„Nur eine Politik kann vernünftig sein – nicht, was sie erreichen will; das kann nur gut oder böse sein und liegt außerhalb jeder Wissenschaft.“ (Marcuse, 1975, S. 194)
Ludwig Marcuses (nicht Herbert Marcuses, des kritischen Theoretikers) These kann die Qual der kommenden Wahl erleichtern. Sie enthält eine erhellende Unterscheidung. Sie spricht von der Politik als einem fakultativ vernünftigen Prozess, der wissenschaftlich rekonstruierbar ist. Das angezielte Ergebnis der Politik aber entzieht sich der Wissenschaft und betrifft eine andere Dimension des Lebens: die Moral. Werden Ziele und Ergebnisse von Politik moralisch verstanden, erheben sie eine Geltung, die den Einzelnen, und durch ihn vermittelt, die Gesellschaft und die Welt als Lebensraum betrifft. Die Verhältnisse, die durch Politik entstehen, unterliegen noch einmal der Entscheidung des Einzelnen. Er kann die angezielten Ergebnisse sinnvoll und moralisch verantwortbar affirmieren und umsetzen; dann sind sie gut.
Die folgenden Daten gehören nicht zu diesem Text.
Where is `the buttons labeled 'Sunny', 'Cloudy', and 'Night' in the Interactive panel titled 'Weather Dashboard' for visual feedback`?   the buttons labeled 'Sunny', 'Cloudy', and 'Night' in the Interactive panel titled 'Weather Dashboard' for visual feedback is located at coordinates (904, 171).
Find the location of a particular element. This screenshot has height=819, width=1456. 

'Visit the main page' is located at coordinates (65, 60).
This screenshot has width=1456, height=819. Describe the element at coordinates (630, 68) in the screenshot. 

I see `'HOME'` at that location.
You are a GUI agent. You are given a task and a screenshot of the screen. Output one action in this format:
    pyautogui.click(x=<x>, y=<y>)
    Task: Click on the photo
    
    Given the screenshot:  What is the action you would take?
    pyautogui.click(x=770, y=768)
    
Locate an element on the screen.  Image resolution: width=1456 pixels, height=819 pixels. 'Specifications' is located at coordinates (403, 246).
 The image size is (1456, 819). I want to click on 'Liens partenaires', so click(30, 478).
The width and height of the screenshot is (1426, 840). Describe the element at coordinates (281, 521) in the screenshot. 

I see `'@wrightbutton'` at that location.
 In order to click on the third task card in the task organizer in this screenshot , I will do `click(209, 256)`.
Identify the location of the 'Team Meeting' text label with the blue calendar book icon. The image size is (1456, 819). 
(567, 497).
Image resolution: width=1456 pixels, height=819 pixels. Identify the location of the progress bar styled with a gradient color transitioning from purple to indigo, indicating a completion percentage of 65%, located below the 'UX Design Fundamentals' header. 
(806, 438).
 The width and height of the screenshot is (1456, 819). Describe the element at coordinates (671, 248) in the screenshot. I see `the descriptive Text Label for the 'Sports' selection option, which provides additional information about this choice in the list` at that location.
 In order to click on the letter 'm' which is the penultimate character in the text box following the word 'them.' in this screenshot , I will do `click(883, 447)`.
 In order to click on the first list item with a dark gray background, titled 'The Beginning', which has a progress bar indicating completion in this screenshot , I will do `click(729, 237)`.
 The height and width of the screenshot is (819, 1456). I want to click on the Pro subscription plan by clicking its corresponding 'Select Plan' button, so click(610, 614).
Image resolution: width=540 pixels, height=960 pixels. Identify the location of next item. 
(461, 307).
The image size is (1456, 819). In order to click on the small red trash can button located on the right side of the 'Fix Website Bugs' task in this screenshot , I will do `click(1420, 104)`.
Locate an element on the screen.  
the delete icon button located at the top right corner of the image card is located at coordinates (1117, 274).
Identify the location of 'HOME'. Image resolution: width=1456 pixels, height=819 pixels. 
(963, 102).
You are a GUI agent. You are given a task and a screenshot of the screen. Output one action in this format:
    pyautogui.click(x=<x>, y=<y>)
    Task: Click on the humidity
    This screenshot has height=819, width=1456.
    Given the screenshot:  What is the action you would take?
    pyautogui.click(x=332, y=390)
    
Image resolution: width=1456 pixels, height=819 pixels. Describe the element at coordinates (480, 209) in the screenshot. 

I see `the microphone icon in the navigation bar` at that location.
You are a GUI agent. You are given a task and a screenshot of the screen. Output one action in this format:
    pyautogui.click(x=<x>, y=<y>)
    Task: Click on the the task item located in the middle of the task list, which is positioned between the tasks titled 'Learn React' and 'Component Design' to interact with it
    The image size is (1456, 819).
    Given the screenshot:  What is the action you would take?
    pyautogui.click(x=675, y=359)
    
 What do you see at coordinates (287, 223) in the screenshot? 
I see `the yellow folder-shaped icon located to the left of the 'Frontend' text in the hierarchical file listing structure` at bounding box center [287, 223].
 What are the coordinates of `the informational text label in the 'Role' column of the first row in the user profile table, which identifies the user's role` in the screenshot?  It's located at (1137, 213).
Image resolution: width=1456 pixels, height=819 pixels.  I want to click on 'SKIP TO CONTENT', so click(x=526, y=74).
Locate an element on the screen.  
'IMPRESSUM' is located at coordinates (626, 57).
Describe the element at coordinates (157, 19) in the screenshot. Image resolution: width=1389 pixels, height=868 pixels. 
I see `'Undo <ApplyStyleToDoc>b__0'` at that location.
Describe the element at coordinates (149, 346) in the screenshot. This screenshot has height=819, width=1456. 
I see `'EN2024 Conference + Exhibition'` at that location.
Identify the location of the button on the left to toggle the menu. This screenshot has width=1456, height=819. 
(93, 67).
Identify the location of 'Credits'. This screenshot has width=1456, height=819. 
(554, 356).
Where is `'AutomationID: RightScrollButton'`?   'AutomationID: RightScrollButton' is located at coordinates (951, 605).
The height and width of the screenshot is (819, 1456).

Er kann sie sinnwidrig aneignen und die persönliche Verantwortung ignorieren, weil er etwa nur auf seinen augenblicklichen Vorteil sieht und ihn eben nicht in Beziehung zu Mitmenschen, Gesellschaft und Lebenswelt setzt. Dann sind die Ergebnisse böse. Die Einführung der Moralität der Ergebnisse macht die Möglichkeiten und Grenzen der Politik sichtbar.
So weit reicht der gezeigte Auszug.